First, the quasi-static compression simulation analysis is carried out for the monolayer Miura-ori unit in Figure 3D and the mirror metamaterial unit in Figure 4A. The geometric parameters of the structure are as follows: $a=20\mathrm{m}\mathrm{m}$, $b=20\mathrm{m}\mathrm{m}$, $h=1\mathrm{m}\mathrm{m}$, $\phi =45°$, $\gamma =100°$. The top rigid plate compresses the structure downward at the speed of 1 m/s. In this case, the kinetic energy and internal energy ratio of the model are less than 0.5%, which can be seen as quasi-static compression. Other settings of the simulation model, such as material parameters, are described in the above.

The quasi-static compression force of the top rigid plate on the single-layer folded structure and the mirror folded structure is extracted respectively, and the equivalent stress is obtained by dividing it by the equivalent compression area of the structure.
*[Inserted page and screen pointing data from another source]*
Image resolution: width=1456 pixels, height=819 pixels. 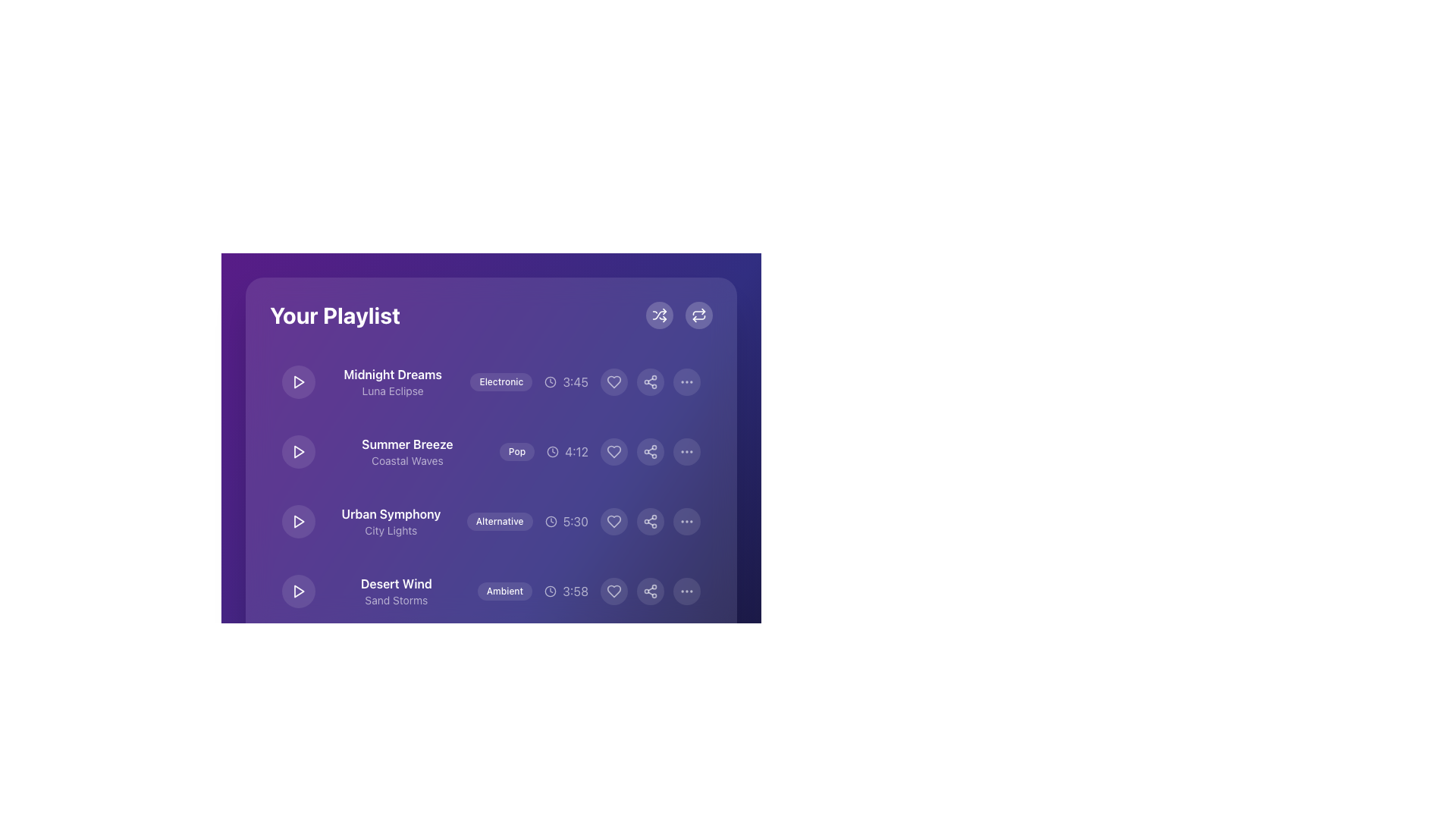 I want to click on the static text label that identifies the second entry of the playlist, located above the text 'Coastal Waves', so click(x=407, y=444).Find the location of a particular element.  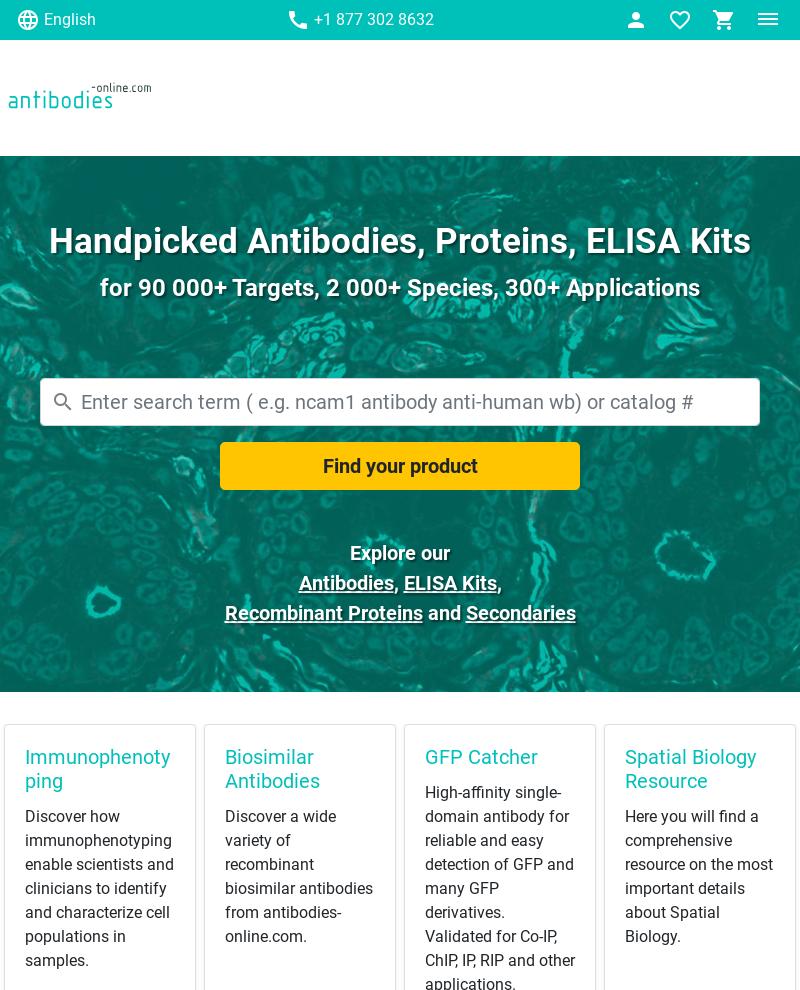

'Discover how immunophenotyping enable scientists and clinicians to identify and characterize cell populations in samples.' is located at coordinates (99, 888).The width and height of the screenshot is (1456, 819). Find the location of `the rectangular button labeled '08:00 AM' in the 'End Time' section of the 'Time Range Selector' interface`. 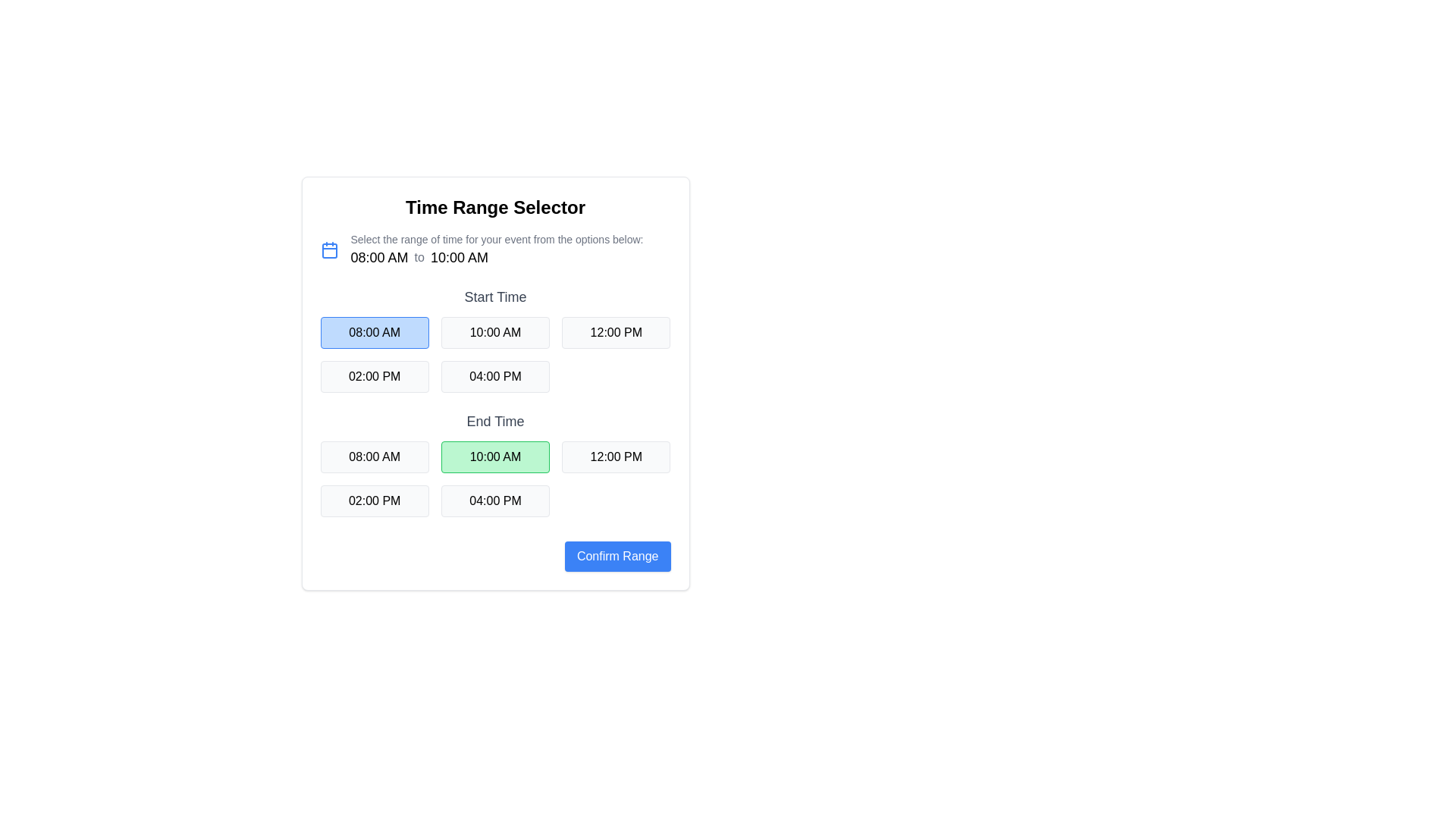

the rectangular button labeled '08:00 AM' in the 'End Time' section of the 'Time Range Selector' interface is located at coordinates (375, 456).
The equivalent strain is obtained by dividing the compression deformation distance of the structure by the length in the compression direction. The equivalent stress-strain curves are shown in Figure 6. In this case, strain is a dimensionless physical quantity. The quasi-static compression process can be divided into three stages according to the stress-strain variation law. In the first elastic stage, the stress increases rapidly to a peak with the increase of strain. In the second plastic stage, the stress platform appears and all the elements of the mirror folded metamaterial are compressed. Until all elements of the structure cannot be compressed again, the densification stage is entered, and the stress of the structure increases rapidly. The plastic yield stage of the structure corresponds to a large range of strain, high and stable stress, which is the main stage of energy absorption. The peak stress and platform stress of the mirror folded metamaterial are higher than that of single layer Miura-ori, which helps to improve the energy absorption ability.

FIGURE 6

FIGURE 6. The equivalent stress-strain curves under in-plane quasi-static compression.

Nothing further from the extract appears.